En las primeras décadas de la llegada del cristianismo al continente americano, a mediados del siglo XVI, el indio nativo Juan Diego Cuauhtlatoatzain, nacido en Cuauhtitlán (México), estaba entre los primeros conversos adultos del lugar siendo bautizado por los franciscanos en 1524. Un 9 de diciembre, a los 57 años, mientras se dirigía a la ciudad de México para asistir a Misa, a su paso por el cerro del Tepeyac, se le apareció una hermosa Señora que le dijo ser “la siempre Virgen María Madre del verdadero Dios por quien se vive” y que le encomendaba la misión de ir a hablar con el obispo para que le fuera construido un templo en el cerro donde “mostrar y prodigar amor, compasión y auxilio” para todos los que la invocasen y se confiasen a ella.
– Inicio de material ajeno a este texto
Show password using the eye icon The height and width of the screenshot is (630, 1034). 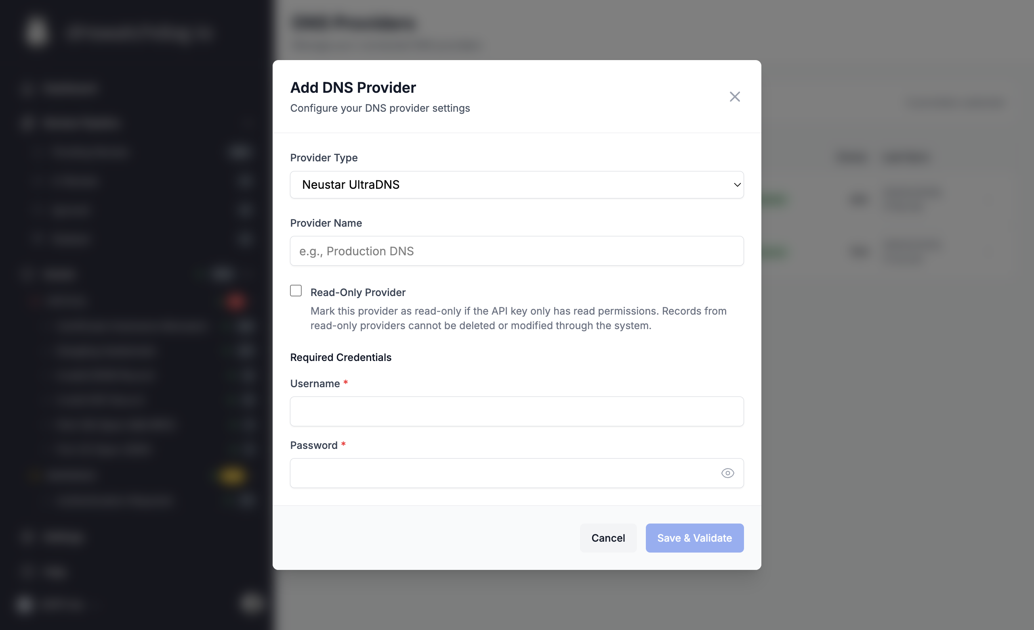727,473
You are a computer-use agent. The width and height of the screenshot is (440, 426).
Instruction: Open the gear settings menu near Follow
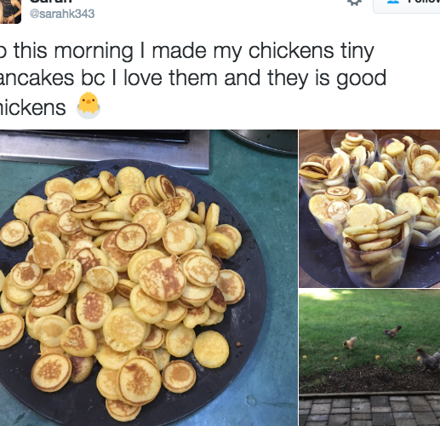354,3
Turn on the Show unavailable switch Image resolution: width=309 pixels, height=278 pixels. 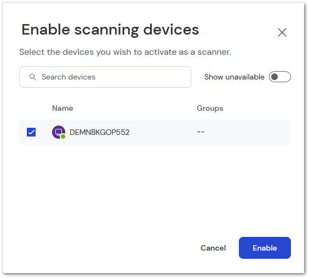[x=279, y=77]
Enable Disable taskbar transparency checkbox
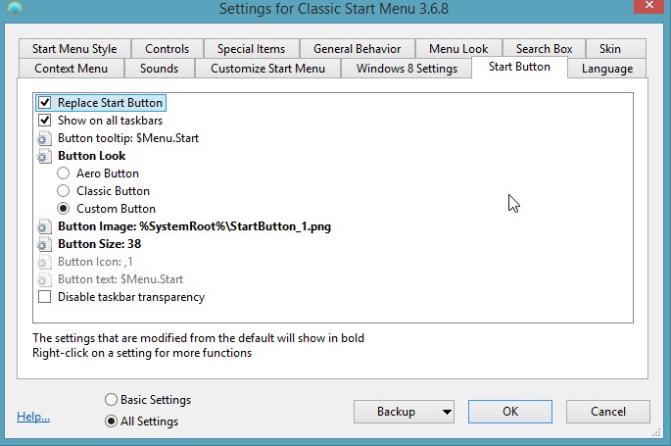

También le pidió que volviera al mismo lugar, al día siguiente.

Juan Diego obedeció y fue a ver al obispo Zumárraga quien en un principio no lo creyó y le pidió una señal de que efectivamente la Virgen estaba realizando aquella solicitud. Al día siguiente Juan Diego no pudo volver a lugar del encuentro con la Virgen ya que un tío suyo estaba muy enfermo y tuvo que buscar un médico que lo curase. Aún así la Madre le salió al encuentro y le pidió que no se afligiera por nada porque su tío estaba curado: ¿Acaso no estoy yo aquí que soy tu madre?

Desde este momento Juan Diego se dedicó con ahínco al cometido de la construcción del templo transmitiéndole a la Virgen el mensaje del obispo. Al día siguiente, en el mismo lugar Nuestra Señora de Guadalupe le dio la esperada señal indicándole que recogiera rosas de Castilla frescas en un punto concreto. El indio cortó todas las que pudo y las portó en su tilma (manto) hasta el obispo. Mostrando ante Mons. Zumárraga las flores apareció también en su manto la Sagrada Imagen de Nuestra Señora de Guadalupe, venerado en la actualidad por millones de devotos en todo el mundo. Así fue como el obispo finalmente creyó en las apariciones que se sucedieron del 9 al 12 de diciembre de 1531 llevando a cabo finalmente la construcción de la ermita.

Pio X la proclamó “Patrona de toda la América Latina”, Pio XI de todas las “Américas”, Pio XII la llamó “Emperatriz de las Américas” y Juan XXIII “La Misionera Celeste del Nuevo Mundo” y “la Madre de las Américas”.